The issuer private keys must be generated, stored, and protected with great care, same as with PKI keys. The OWASP key management cheat sheet provides guidance on these items. To lower the risk of a key compromise, it is recommended to rotate issuance keys every year.
Health cards are digitally signed, using strong, state-of-the-art cryptographic algorithms. Health card forgery is only possible if someone
- gains access to the issuer private key(s),
- takes control of the issuer endpoint (encoded in the health card) and replaces the public key set with a fake one, or
- modifies the issuer’s information in a trust framework directory.
Anyone with access to the issuer private keys can issue health cards under the issuer’s identity. Make sure these are generated, stored, and protected adequately. The OWASP key management cheat sheet provide guidance on these items. To reduce the risk of insider threats, an issuer should have good audit practices, and log when a health card is issued, and by which employee.

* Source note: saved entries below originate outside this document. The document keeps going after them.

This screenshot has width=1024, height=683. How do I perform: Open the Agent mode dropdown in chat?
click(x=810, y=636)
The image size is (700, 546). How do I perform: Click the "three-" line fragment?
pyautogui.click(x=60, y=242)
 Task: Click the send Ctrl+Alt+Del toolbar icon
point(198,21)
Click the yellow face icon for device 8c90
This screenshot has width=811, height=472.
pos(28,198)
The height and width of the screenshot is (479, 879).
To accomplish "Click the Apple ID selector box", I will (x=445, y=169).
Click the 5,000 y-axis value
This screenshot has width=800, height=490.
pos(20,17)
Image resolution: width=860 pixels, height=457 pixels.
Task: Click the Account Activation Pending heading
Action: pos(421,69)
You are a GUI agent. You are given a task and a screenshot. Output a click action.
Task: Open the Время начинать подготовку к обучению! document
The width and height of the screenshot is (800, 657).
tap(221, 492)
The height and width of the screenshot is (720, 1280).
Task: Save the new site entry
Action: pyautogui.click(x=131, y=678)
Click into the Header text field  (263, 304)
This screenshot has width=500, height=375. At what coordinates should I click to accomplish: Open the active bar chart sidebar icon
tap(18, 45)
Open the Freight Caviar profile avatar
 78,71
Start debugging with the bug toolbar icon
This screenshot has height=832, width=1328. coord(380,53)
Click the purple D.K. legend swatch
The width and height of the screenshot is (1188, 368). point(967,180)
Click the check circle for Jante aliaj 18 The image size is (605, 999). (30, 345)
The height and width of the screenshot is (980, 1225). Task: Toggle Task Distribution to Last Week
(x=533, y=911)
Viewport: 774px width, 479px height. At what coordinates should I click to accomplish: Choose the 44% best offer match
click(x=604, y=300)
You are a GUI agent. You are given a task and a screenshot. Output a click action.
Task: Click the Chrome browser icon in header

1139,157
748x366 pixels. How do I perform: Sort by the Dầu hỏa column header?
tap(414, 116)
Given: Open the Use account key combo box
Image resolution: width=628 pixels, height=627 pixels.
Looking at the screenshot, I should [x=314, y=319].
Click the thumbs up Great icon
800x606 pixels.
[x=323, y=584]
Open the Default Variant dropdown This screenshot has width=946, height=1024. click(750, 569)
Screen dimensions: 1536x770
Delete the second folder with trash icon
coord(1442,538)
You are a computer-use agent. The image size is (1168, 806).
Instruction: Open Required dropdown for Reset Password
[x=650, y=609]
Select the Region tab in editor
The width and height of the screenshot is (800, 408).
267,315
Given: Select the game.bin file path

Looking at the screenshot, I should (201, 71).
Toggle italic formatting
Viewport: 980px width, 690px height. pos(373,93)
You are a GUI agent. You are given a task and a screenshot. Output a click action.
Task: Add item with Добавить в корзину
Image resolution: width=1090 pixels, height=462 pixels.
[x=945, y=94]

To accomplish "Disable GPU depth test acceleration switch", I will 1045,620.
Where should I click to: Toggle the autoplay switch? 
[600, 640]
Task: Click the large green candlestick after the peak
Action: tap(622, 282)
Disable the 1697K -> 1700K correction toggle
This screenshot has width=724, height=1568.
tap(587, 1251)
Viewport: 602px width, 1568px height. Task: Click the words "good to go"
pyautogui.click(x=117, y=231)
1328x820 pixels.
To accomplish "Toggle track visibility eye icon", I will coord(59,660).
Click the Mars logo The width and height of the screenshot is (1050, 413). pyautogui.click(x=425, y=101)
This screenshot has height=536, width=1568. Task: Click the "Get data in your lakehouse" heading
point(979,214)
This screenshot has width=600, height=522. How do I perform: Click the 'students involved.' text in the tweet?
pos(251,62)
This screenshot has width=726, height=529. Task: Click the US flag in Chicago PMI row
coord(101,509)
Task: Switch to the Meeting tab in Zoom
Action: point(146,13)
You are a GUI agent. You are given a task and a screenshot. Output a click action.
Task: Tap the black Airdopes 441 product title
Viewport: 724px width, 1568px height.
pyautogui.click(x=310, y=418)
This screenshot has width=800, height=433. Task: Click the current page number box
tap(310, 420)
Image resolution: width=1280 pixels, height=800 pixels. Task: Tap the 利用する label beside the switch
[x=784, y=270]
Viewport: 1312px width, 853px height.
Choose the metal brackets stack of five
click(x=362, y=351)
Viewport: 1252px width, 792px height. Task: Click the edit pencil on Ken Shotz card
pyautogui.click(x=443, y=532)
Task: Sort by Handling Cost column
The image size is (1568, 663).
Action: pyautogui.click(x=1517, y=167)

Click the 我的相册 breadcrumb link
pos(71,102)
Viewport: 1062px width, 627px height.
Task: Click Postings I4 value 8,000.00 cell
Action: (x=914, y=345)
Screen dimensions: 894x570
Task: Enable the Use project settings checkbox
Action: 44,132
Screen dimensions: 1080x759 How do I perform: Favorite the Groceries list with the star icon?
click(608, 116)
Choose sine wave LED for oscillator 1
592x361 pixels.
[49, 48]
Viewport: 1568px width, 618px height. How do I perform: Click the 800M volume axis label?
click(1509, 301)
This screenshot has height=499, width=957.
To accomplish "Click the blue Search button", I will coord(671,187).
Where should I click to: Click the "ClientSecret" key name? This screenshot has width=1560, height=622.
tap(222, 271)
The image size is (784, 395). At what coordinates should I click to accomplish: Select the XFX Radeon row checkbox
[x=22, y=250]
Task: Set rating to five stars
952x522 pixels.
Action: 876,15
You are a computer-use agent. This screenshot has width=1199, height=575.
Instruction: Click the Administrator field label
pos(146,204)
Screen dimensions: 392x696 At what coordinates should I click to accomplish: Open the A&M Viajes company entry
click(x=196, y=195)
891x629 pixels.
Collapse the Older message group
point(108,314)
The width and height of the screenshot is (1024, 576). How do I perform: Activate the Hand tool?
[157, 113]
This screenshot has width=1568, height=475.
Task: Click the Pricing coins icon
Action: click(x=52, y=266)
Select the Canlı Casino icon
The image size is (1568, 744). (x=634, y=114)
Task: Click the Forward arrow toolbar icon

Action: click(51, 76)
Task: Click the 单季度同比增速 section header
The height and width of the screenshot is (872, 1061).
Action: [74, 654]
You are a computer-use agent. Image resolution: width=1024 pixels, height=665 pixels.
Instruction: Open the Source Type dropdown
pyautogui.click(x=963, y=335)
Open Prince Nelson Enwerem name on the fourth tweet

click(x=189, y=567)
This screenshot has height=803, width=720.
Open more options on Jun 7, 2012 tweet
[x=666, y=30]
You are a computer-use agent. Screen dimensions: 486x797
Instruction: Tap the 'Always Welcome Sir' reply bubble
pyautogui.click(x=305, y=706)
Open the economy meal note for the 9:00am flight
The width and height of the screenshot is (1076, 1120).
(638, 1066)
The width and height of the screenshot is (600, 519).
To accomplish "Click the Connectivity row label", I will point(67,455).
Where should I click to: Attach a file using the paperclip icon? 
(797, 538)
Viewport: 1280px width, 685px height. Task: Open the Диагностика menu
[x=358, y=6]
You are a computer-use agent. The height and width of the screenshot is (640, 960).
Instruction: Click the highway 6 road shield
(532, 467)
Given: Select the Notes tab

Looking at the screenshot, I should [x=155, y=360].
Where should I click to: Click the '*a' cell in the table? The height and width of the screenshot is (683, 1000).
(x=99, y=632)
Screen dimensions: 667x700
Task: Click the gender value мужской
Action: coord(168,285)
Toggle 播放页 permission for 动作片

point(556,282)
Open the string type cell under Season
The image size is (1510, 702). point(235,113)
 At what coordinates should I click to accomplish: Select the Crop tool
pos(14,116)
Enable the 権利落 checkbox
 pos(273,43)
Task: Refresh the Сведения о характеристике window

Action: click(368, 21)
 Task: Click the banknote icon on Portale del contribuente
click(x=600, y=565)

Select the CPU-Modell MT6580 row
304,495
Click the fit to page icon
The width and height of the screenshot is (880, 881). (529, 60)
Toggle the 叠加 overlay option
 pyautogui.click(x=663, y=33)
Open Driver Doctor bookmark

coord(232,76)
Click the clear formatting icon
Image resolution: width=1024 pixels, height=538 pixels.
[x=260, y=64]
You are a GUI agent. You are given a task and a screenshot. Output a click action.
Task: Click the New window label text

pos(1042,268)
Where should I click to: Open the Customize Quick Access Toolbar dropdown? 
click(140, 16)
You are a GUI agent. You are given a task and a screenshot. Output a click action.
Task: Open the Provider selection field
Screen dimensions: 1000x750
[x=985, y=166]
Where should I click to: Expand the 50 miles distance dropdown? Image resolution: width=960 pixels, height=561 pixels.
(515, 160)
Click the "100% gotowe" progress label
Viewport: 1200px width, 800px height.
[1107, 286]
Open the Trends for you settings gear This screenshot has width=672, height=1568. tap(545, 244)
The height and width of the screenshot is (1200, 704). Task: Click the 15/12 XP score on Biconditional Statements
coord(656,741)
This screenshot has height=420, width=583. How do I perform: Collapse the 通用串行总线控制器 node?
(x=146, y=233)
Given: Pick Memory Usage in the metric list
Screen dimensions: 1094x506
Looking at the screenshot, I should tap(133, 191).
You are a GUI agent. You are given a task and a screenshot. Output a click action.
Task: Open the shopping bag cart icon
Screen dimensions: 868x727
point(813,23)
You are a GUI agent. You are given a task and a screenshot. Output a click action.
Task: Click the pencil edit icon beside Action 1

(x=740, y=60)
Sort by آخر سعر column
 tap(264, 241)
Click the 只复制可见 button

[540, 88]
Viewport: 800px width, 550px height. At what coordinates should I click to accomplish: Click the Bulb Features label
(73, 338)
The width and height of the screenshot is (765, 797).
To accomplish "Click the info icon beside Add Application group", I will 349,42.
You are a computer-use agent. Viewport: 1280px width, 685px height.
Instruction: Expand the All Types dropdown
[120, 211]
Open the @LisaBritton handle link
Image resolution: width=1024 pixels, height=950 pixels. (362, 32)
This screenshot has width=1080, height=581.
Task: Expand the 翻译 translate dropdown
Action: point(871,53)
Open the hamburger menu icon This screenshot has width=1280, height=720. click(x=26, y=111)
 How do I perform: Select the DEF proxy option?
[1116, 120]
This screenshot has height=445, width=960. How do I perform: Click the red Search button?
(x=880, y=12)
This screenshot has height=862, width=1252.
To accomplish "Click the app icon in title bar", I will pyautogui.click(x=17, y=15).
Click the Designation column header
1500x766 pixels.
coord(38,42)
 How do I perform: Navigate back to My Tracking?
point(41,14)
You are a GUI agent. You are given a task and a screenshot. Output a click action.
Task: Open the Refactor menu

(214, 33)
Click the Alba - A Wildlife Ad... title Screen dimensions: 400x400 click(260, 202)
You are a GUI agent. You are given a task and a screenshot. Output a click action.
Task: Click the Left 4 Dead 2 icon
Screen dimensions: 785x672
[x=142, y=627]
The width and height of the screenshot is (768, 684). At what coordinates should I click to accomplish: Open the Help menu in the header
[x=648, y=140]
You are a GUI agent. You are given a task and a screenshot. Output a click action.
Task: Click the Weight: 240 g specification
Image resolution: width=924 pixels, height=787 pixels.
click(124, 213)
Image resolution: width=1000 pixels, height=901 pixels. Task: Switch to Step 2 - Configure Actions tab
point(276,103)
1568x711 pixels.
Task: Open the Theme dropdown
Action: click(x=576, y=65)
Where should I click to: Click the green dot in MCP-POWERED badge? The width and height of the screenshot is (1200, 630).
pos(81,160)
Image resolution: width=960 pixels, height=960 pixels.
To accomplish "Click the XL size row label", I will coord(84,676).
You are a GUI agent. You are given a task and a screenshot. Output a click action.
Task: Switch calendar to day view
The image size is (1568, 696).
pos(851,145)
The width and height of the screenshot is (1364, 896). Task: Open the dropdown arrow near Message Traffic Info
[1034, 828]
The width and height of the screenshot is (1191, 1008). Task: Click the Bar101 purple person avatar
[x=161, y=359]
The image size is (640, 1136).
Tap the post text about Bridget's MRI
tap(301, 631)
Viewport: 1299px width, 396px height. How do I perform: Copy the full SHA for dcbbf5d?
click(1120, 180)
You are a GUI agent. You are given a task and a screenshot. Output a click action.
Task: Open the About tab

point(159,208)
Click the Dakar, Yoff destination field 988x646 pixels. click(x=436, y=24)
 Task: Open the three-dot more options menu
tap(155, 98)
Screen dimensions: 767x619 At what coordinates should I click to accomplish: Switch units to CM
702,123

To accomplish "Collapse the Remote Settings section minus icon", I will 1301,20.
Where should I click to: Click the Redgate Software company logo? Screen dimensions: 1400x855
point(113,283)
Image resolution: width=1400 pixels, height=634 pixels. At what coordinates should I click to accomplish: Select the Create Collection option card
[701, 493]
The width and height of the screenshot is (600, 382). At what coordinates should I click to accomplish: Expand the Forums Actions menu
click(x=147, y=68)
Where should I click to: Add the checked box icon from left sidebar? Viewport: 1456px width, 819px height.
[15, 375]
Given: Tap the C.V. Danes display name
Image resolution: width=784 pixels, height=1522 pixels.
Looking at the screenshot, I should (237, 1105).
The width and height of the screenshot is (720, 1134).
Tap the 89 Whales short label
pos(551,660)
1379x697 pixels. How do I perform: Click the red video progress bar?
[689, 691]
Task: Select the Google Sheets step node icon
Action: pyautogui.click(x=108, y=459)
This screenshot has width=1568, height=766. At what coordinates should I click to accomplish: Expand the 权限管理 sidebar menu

Is the key used to issue these fraudulent health cards still in your published issuer public key set? If so, you need to retire that key immediately: delete the public key in the published key set and the corresponding private key. This will also invalidate all real cards issued under that key; contact your users to help them get a new health card.
If you don't recognize the key, are they tricking verifiers into thinking you are part of the same organization? Has the rogue key been listed as trusted in a trust framework? If so, follow the framework's method to have it removed.
Expired private keys should be deleted, the corresponding public keys should stay in the issuer published key set to allow verifiers to validate health cards issued using them. Revoked private keys (compromised, issued in error, etc.) should be deleted and removed from the published key set.
Starting from v1.2.0, individual health cards issued by mistake can be revoked by listing its revocation identifier in an issuer's revocation list. Legacy health cards can use an external mechanism to derive a revocation identifier based on the health card's content. See the revocation FAQ for more details.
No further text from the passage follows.